Exercise material START

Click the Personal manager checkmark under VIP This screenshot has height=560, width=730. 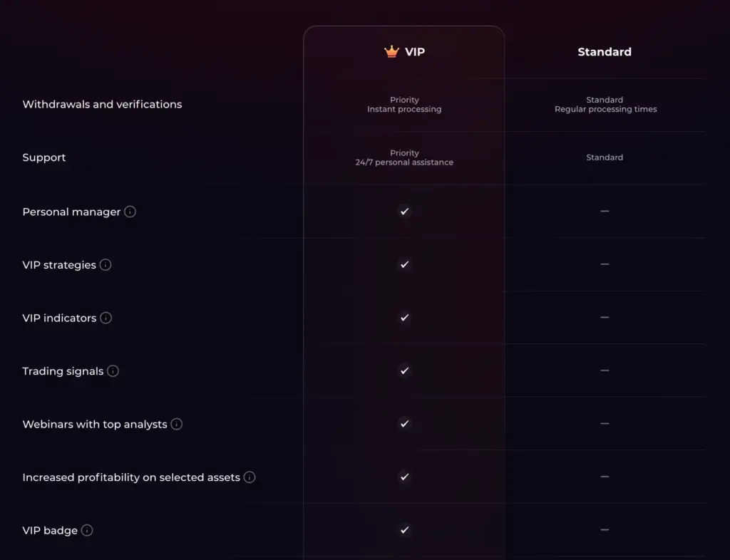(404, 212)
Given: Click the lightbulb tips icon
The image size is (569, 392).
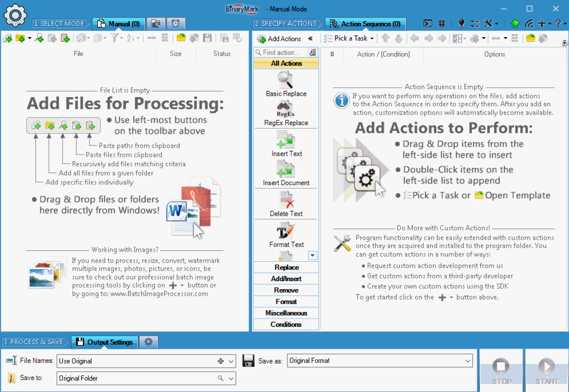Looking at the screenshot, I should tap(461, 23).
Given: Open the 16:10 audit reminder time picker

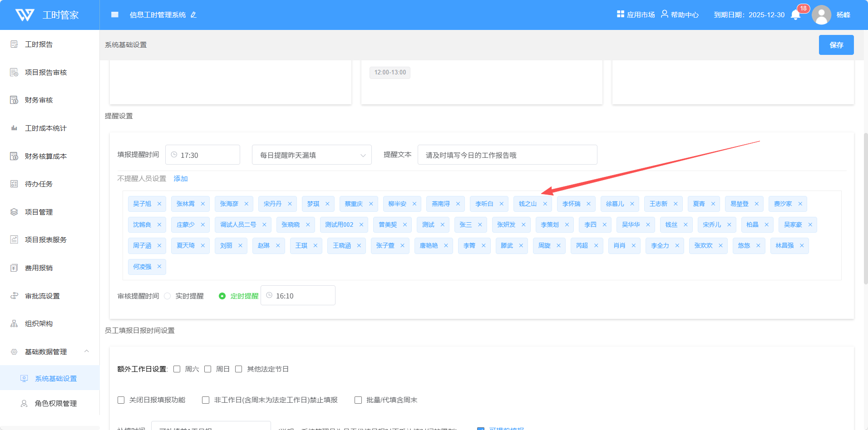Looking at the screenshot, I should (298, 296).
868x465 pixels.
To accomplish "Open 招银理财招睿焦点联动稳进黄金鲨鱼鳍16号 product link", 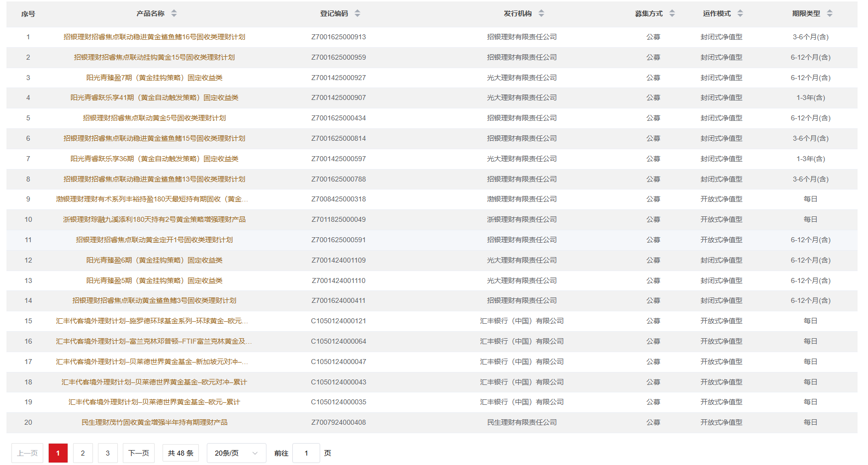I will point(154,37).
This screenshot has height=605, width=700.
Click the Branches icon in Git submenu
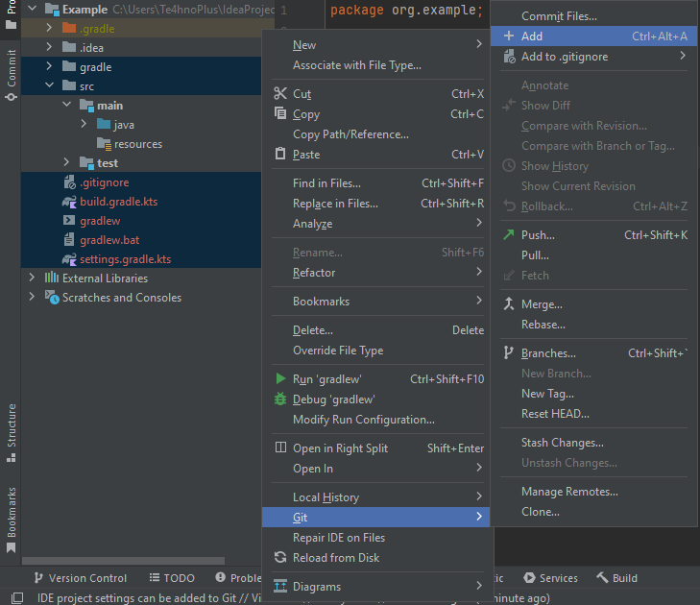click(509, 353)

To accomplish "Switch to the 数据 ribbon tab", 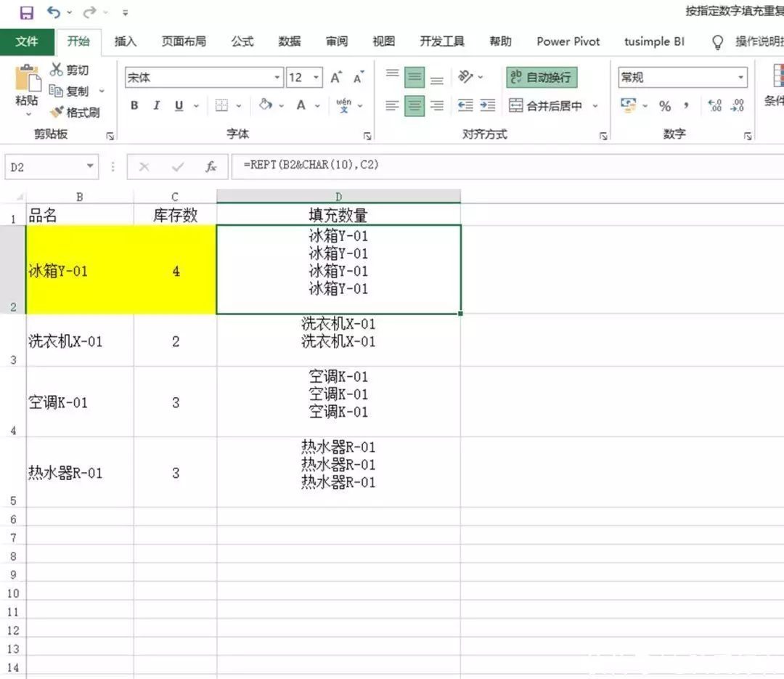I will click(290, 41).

Exercise material END

● **What is required**: Your output should be the lines above from the one that contains "The image size is (569, 392)." through the one that contains "868x465 pixels.", word for word, with pictures left out.

● **Response box**:
The image size is (569, 392).
Looking at the screenshot, I should tap(461, 23).
Given: Open the 16:10 audit reminder time picker

Looking at the screenshot, I should (298, 296).
868x465 pixels.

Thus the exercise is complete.